On one end, there’s Big Luxury. Big Luxury is commercial, and its goal is to push consumers to buy more. Big Luxury is the domain of streetwear collaborations and “premium mediocre,” which emphasize merch and logos that turn everyone willing to spend $600 on a t-shirt, a branded hat, or a belt into a luxury consumer. In the Big Luxury, a high-end piece of jewelry is selected to go with the latest sneakers or a handbag. A taped banana is art. A hoodie is the status symbol. Access is a commodity: because goods from luxury houses are ubiquitous, the only way to provide differentiation is via faux limited edition and drops. It’s a marketing strategy that masters distinction without a difference, where everyone owns a variation of the same thing under one brand umbrella. As sociologist Georg Simmel observed a long time ago, fashion raises “even the unimportant individual by making them the representative of a class, the embodiment of a joint spirit.” So does Dior x Stussy. In the Big Luxury, democratization is good, and elitism is bad, a sentiment perfectly captured by Abloh: “I am trying to communicate with tourists and purists at the same time.” Big Luxury is a global moneymaking machine, fueled by new markets, new consumers, new wealth, growing conglomeration, and hype-driven social media.
On the other end are those who seek and identify with the “exceptional artisanal work.” We are not luxury, says Hermès. We are high quality. As of yet unnamed, this domain of aspiration champions displays of human creativity; algorithm-free, analog taste; and admiration for well-made things. We find these pillars among the family-oriented, cottage industry of the likes of Hermès, Loro Piana, The Row, Noma, Hong Kong’s Upper House, and in the vintage market. Financial Times’ How To Spend It, also known as “the shopping list for the 1%,” has recently started to introduce us “Makers” at regular intervals, a signal where the money and the attention of the wealthy is going. These craftsmen put in the world something beyond products: they hand-make objects, like limited-edition Blenheim Forge knives, yule logs, or a zero waste restaurant. The barrier in this new economy of goods and object is not the cost of things, but of information. Aspiration is to covet a Chanel jacket because you know that it had been worn by Vanessa Paradis in the film “Heartbreaker.” Knowledge gives products value, and new aspirants buy the knowledge, creating a new divide between themselves and both those who neither have this Chanel jacket and nor this Vanessa Paradis knowledge. A new symbolic statement is knowing who made our clothes, who grew our food, and/or the nutritional facts of almond milk. “We are more globally connected than ever before, but less connected to who establishes our clothes and who flourishes our food,” observed Naomi Klein. This new type of economy reestablishes this lost link between us and our culture, society, art, environment, and spiritual evolution. Sure enough — and unlike the Gucci belt — not everyone can have it.

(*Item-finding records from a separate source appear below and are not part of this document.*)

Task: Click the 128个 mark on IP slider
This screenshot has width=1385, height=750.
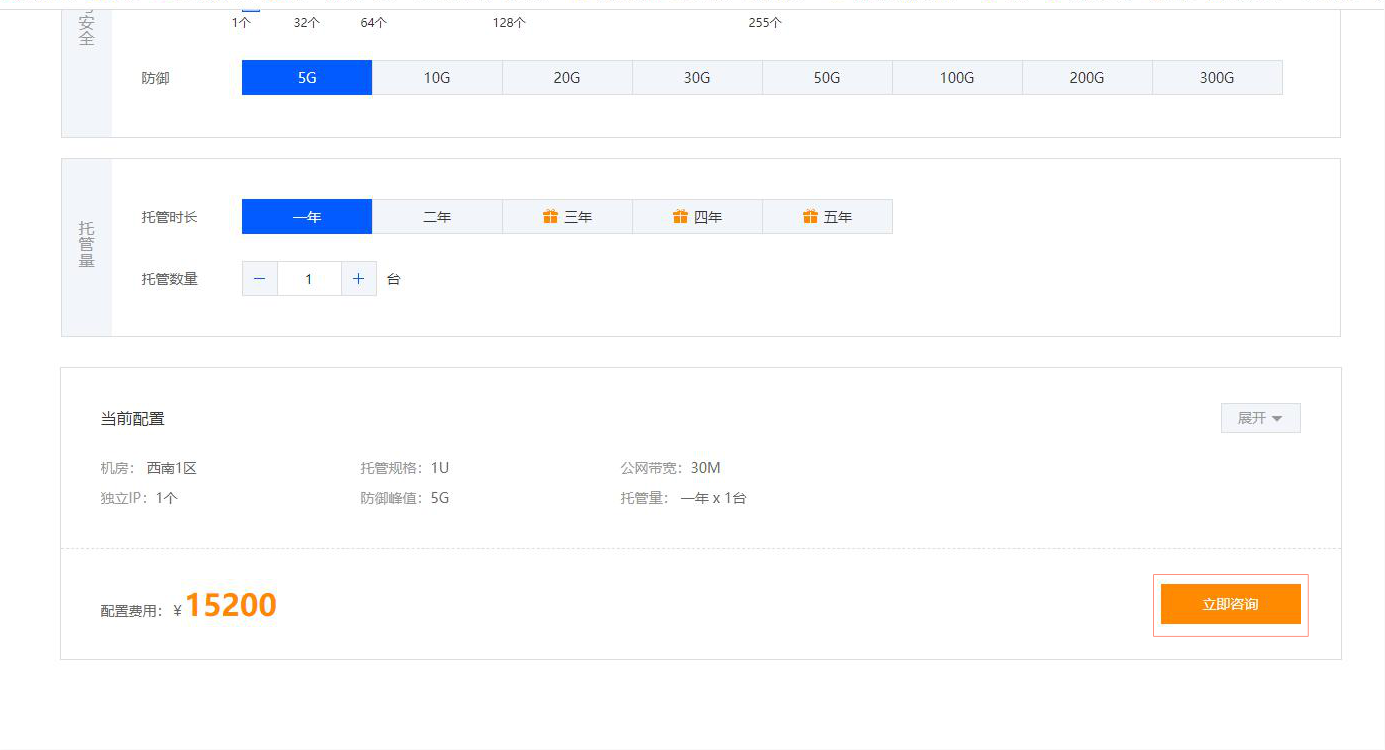Action: click(509, 22)
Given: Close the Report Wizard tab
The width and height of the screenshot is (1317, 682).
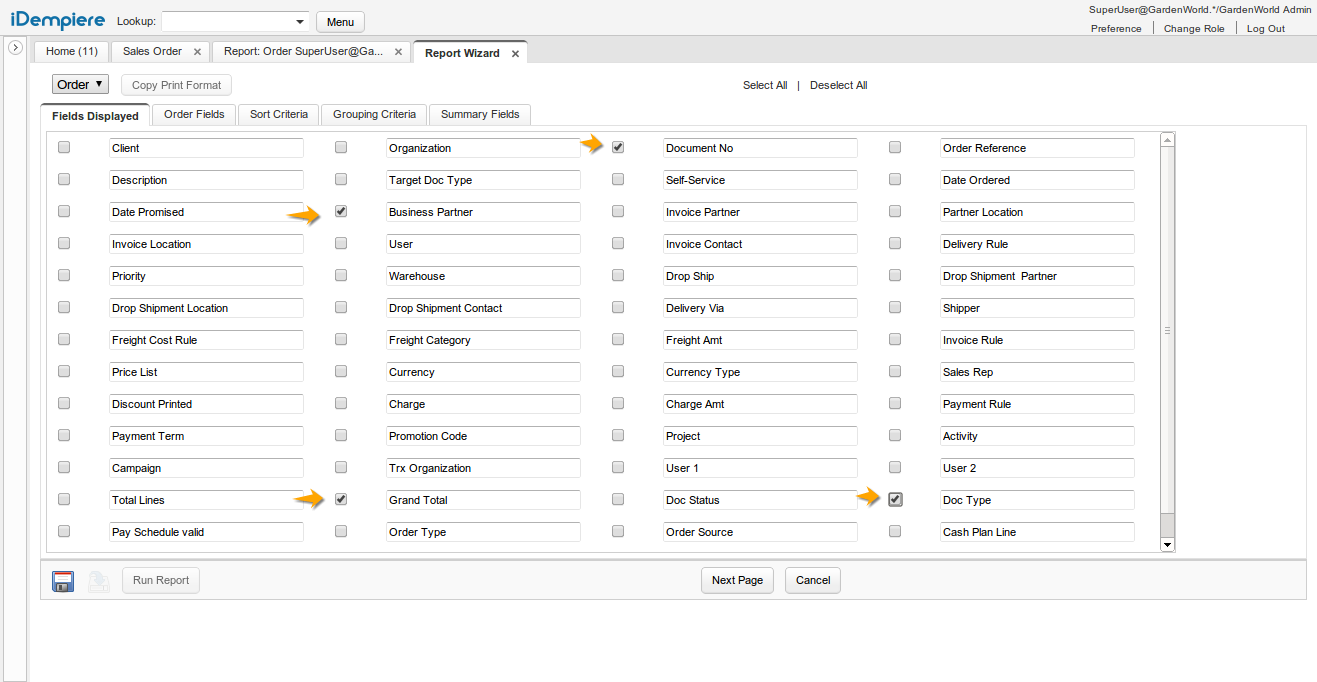Looking at the screenshot, I should tap(515, 54).
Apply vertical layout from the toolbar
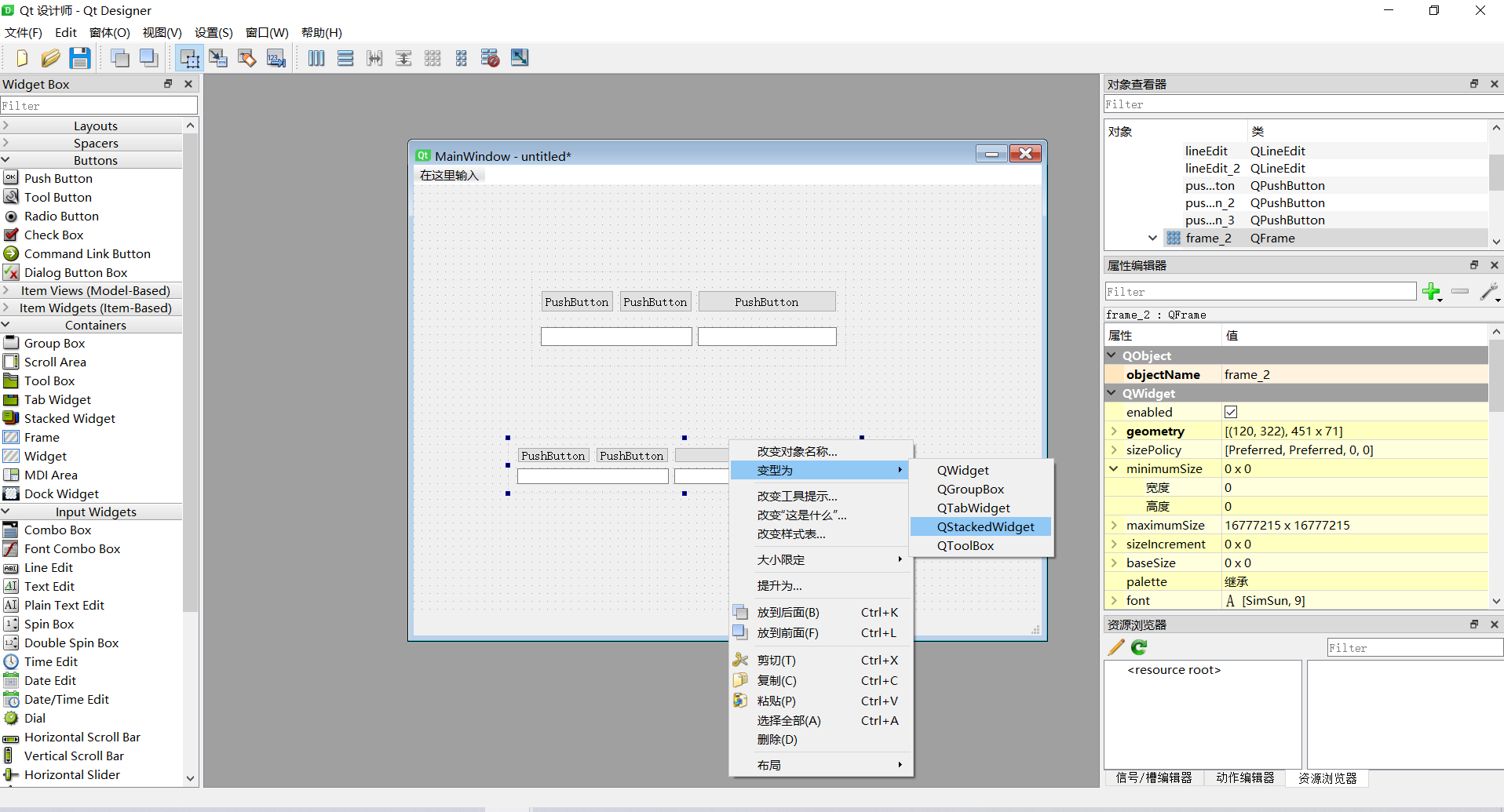This screenshot has height=812, width=1504. (x=345, y=58)
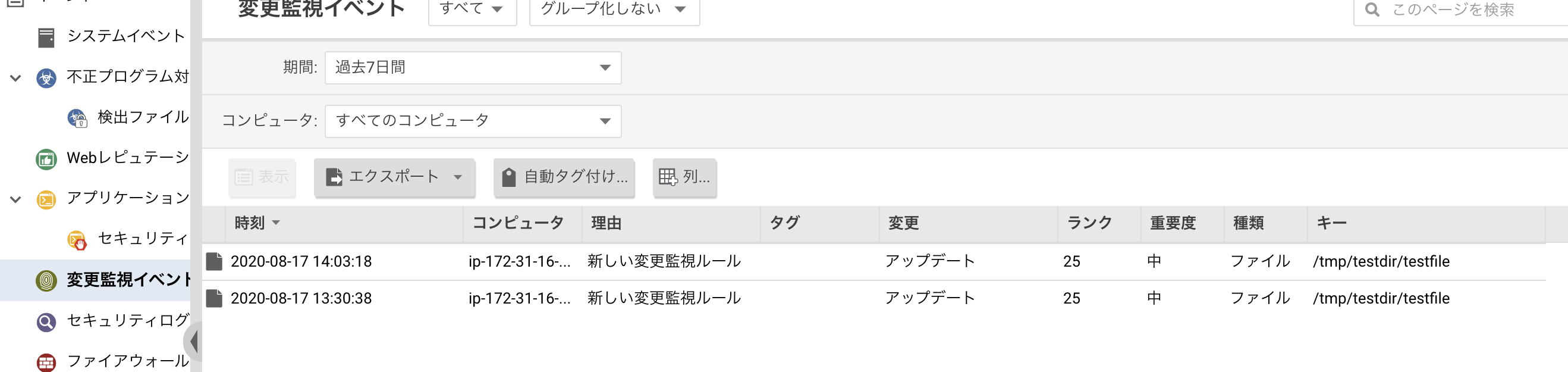This screenshot has height=372, width=1568.
Task: Expand the 不正プログラム対策 tree chevron
Action: (15, 77)
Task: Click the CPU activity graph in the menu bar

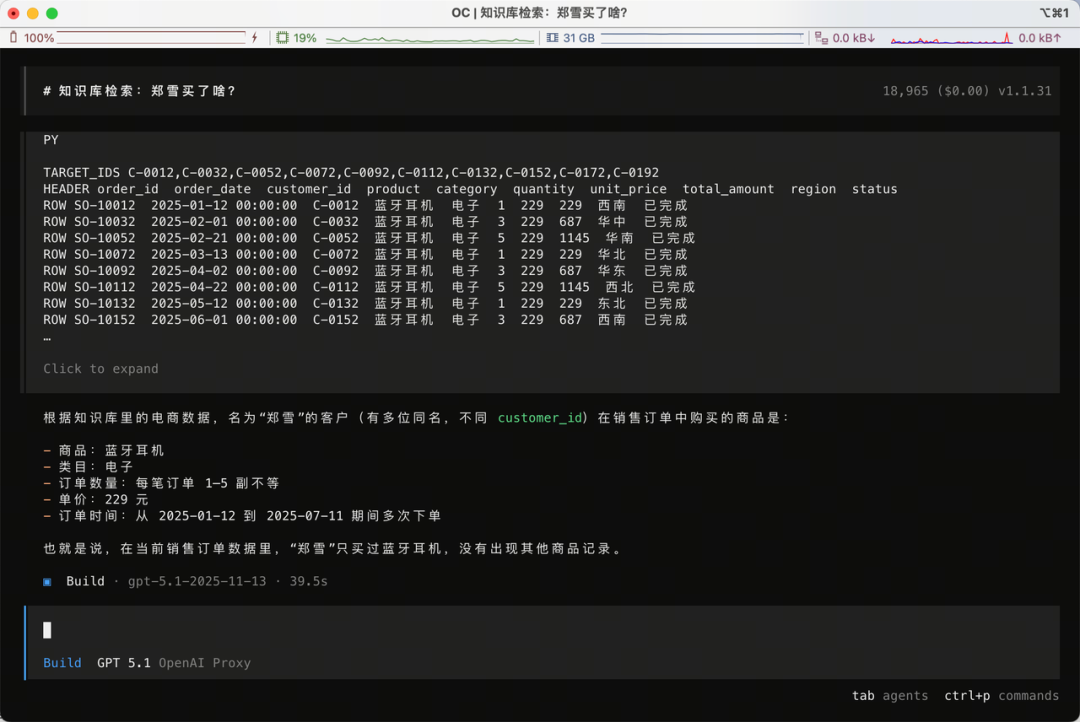Action: pyautogui.click(x=430, y=38)
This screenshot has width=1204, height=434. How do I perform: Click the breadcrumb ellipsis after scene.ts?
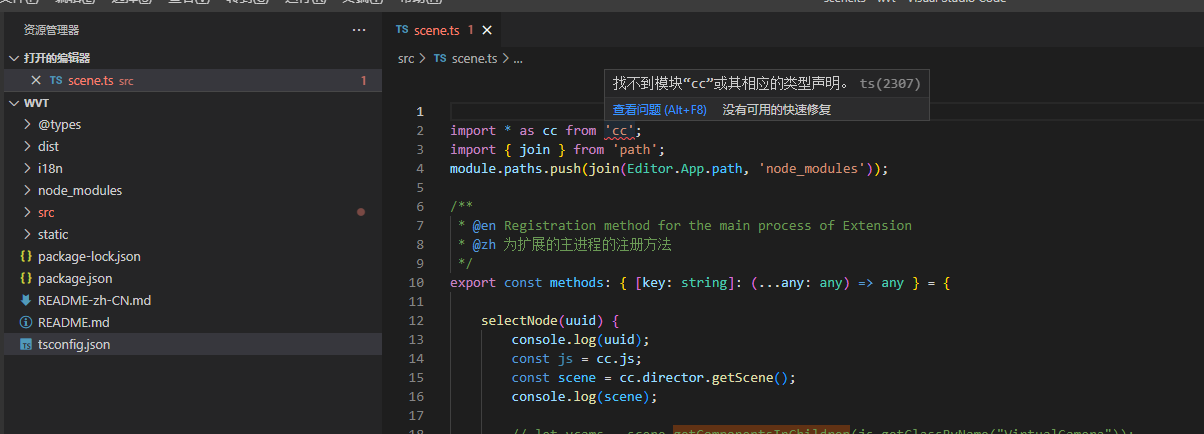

Both Big Luxury and its retro-new counterpart revolve around collecting. In the first scenario, we are prompted to collect and resell commodities; in the second, to accumulate cultural, social, environmental, and spiritual information and knowledge. Under veneer of democratization, Big Luxury commercializes everything it touches. In the new economy, the more connected we and our possessions can afford to be with nature and culture, the more valuable they are. Neither makes the world any more democratic; it just makes the capital less tangible and the industry more divided.